### PROBLEM REQUIREMENTS
Reproduce every line of the material below word for word.
[START PROVIDED DATA]
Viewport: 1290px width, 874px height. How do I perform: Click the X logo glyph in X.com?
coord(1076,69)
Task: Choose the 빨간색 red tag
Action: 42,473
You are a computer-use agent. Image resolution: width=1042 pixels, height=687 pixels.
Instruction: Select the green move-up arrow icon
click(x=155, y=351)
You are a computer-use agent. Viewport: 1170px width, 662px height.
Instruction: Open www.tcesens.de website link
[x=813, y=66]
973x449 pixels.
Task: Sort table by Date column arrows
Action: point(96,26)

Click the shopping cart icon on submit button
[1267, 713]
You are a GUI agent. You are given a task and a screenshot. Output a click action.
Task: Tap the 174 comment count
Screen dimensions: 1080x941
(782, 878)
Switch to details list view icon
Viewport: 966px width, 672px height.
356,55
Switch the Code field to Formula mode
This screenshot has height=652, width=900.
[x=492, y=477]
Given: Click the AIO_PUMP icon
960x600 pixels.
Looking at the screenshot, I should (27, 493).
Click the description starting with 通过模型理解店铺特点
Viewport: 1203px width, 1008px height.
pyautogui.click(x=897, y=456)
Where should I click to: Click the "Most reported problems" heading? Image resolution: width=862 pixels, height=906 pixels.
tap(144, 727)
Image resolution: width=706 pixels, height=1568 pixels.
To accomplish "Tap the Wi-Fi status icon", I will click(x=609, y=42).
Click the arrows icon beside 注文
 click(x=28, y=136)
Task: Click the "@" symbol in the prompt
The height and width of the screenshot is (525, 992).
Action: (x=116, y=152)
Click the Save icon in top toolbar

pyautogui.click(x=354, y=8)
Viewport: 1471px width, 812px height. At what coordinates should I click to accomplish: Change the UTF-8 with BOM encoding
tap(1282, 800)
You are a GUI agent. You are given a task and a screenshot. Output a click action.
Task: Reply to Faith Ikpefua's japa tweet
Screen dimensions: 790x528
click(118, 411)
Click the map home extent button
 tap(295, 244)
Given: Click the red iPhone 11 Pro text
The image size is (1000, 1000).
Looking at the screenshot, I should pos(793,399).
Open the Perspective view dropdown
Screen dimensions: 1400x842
[END PROVIDED DATA]
### REPLY
Viewport: 1290px width, 874px height. How do I perform: Click the X logo glyph in X.com?
coord(1076,69)
Task: Choose the 빨간색 red tag
Action: 42,473
You are a computer-use agent. Image resolution: width=1042 pixels, height=687 pixels.
Instruction: Select the green move-up arrow icon
click(x=155, y=351)
You are a computer-use agent. Viewport: 1170px width, 662px height.
Instruction: Open www.tcesens.de website link
[x=813, y=66]
973x449 pixels.
Task: Sort table by Date column arrows
Action: point(96,26)

Click the shopping cart icon on submit button
[1267, 713]
You are a GUI agent. You are given a task and a screenshot. Output a click action.
Task: Tap the 174 comment count
Screen dimensions: 1080x941
(782, 878)
Switch to details list view icon
Viewport: 966px width, 672px height.
356,55
Switch the Code field to Formula mode
This screenshot has height=652, width=900.
[x=492, y=477]
Given: Click the AIO_PUMP icon
960x600 pixels.
Looking at the screenshot, I should (27, 493).
Click the description starting with 通过模型理解店铺特点
Viewport: 1203px width, 1008px height.
pyautogui.click(x=897, y=456)
Where should I click to: Click the "Most reported problems" heading? Image resolution: width=862 pixels, height=906 pixels.
tap(144, 727)
Image resolution: width=706 pixels, height=1568 pixels.
To accomplish "Tap the Wi-Fi status icon", I will click(x=609, y=42).
Click the arrows icon beside 注文
 click(x=28, y=136)
Task: Click the "@" symbol in the prompt
The height and width of the screenshot is (525, 992).
Action: (x=116, y=152)
Click the Save icon in top toolbar

pyautogui.click(x=354, y=8)
Viewport: 1471px width, 812px height. At what coordinates should I click to accomplish: Change the UTF-8 with BOM encoding
tap(1282, 800)
You are a GUI agent. You are given a task and a screenshot. Output a click action.
Task: Reply to Faith Ikpefua's japa tweet
Screen dimensions: 790x528
click(118, 411)
Click the map home extent button
 tap(295, 244)
Given: Click the red iPhone 11 Pro text
The image size is (1000, 1000).
Looking at the screenshot, I should pos(793,399).
Open the Perspective view dropdown
Screen dimensions: 1400x842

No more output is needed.